With this deal, Boehringer Ingelheim acquires the global rights to develop, register and commercialize OSE-172 as part of its continued work in immuno-oncology research and development. Under the terms of the agreement, OSE Immunotherapeutics will receive a €15-million upfront payment from Boehringer Ingelheim and potential additional short-term milestones of up to €15 million upon initiation of a Phase 1 clinical study. All told, though, OSE Immunotherapeutics could earn more than €1.1 billion total upon reaching pre-specified development, commercialization and sales milestones, plus royalties on worldwide net sales.
OSE Immunotherapeutics was created in May 2016 through the merger of OSE Pharma, an immuno-oncology company developing specific immunotherapy activating T lymphocytes, and Effimune, a biotechnology company specializing in immune regulation with clinical applications in autoimmunity, transplantation and immuno-oncology.
Although the news release about the deal did not mention specific cancers to be targeted by OSE-172 initially, Boehringer Ingelheim’s primary focuses in the cancer realm are on lung and gastrointestinal cancers.

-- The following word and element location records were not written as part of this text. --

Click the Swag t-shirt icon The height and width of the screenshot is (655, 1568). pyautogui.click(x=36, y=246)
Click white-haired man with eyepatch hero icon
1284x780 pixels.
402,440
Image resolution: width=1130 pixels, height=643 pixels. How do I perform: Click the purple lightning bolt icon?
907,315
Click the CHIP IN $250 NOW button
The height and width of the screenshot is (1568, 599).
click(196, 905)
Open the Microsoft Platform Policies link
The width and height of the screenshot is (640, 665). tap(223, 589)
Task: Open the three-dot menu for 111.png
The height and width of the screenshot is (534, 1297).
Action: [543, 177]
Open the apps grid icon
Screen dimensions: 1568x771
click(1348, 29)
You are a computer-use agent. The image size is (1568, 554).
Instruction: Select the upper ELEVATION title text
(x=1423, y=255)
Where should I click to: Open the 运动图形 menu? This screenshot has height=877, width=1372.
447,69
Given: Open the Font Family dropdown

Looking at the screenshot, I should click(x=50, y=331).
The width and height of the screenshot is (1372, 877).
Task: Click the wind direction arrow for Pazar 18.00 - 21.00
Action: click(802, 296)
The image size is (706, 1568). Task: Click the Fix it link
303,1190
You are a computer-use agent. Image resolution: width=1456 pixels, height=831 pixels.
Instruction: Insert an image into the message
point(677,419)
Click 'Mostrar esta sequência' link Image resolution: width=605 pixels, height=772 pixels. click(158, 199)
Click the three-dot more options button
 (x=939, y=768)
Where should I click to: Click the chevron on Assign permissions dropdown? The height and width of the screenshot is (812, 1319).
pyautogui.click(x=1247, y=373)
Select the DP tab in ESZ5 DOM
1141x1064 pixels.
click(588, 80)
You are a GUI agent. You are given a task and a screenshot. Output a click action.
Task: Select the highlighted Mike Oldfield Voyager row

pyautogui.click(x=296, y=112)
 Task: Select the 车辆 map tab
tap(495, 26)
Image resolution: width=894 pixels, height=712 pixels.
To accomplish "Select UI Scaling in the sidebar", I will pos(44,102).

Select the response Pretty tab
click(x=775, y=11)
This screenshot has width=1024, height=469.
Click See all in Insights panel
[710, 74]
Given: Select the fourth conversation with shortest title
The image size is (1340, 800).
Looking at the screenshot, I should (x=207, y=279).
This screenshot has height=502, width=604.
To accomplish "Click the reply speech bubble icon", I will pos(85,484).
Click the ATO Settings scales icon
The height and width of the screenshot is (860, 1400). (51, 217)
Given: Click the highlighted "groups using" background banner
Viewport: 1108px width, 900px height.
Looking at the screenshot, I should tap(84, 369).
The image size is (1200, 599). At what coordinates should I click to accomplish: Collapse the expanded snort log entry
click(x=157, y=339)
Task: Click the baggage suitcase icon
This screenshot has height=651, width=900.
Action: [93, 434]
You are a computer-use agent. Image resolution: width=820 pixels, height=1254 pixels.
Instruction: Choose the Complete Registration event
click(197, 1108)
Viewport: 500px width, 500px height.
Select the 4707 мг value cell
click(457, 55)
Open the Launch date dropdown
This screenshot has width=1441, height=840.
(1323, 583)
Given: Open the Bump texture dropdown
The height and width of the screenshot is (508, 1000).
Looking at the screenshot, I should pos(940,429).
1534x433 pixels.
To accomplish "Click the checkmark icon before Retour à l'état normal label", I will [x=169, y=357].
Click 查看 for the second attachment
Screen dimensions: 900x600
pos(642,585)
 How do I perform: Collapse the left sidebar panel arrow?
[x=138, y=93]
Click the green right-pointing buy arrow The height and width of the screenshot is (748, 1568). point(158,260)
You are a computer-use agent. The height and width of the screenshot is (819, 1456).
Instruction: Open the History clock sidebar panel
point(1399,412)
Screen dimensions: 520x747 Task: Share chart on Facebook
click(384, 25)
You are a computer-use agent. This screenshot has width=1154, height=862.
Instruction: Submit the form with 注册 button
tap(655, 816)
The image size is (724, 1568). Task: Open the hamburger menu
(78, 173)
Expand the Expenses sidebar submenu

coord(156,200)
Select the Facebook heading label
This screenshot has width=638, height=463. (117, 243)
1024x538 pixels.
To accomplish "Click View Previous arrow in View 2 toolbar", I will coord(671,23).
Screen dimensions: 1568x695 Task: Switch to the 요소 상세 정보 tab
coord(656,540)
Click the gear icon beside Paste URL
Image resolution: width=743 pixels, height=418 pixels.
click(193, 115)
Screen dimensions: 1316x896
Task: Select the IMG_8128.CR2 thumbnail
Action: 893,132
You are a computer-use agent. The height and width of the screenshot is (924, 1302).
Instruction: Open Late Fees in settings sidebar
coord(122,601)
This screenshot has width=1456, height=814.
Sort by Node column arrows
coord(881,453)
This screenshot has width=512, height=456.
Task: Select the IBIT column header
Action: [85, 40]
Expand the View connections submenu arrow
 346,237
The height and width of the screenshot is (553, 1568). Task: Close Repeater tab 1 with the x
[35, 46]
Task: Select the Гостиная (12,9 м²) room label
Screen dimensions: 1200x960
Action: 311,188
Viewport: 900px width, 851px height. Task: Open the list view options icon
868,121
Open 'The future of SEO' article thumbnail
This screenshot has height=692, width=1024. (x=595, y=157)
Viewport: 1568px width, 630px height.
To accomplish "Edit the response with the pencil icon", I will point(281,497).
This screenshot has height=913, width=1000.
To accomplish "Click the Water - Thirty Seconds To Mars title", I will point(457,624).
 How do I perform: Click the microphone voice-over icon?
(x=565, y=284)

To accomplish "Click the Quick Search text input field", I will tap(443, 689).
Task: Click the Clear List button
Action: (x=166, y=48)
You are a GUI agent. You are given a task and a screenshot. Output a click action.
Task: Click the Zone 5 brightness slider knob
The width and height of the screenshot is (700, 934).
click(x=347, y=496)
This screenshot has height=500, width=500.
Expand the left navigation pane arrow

In other Boehringer Ingelheim news on the cancer front, the company also announced in mid-March an expansion of it existing collaboration to develop novel anti-cancer compounds with Nashville, Tenn.-based Vanderbilt University. The expanded research partnership will focus on the discovery and development of new chemical therapeutics targeting the pro-survival protein MCL1 as a potential therapy against MCL1 dependent cancers. This is the third collaboration between Boehringer Ingelheim and Vanderbilt University to pursue discoveries made in the laboratory of Dr. Stephen W. Fesik, at the Vanderbilt University School of Medicine.
“MCL1 is one of the top 10 overexpressed genes in human cancer, where it plays a role as a survival factor,” said Dr. Lawrence J. Marnett, the dean of basic sciences in the Vanderbilt University School of Medicine. “It is a great target for therapy but candidate drugs need to disrupt high affinity protein-protein interactions, which is very challenging. The Fesik laboratory has made impressive strides in developing such compounds, and it is exciting to see them advanced toward clinical development through the partnership with Boehringer Ingelheim.”
MCL1, when overexpressed, can prevent cancer cells from undergoing programmed cell death (also known as apoptosis). This necessitates the discovery of a molecule that binds extremely tightly and selectively to MCL1 in order to sufficiently induce on-target, mechanism-based cancer cell death.
“Boehringer Ingelheim has an outstanding oncology drug discovery infrastructure that brings various research and development groups together to tackle challenging cancer targets,” commented Fesik, who is a professor of biochemistry, pharmacology and chemistry at Vanderbilt. “In combination with our multidisciplinary team of structural biologists, medicinal chemists and cell biologists, we will work to search for anti-cancer compounds that inhibit MCL1 in order to tackle this complex area of unmet medical need.”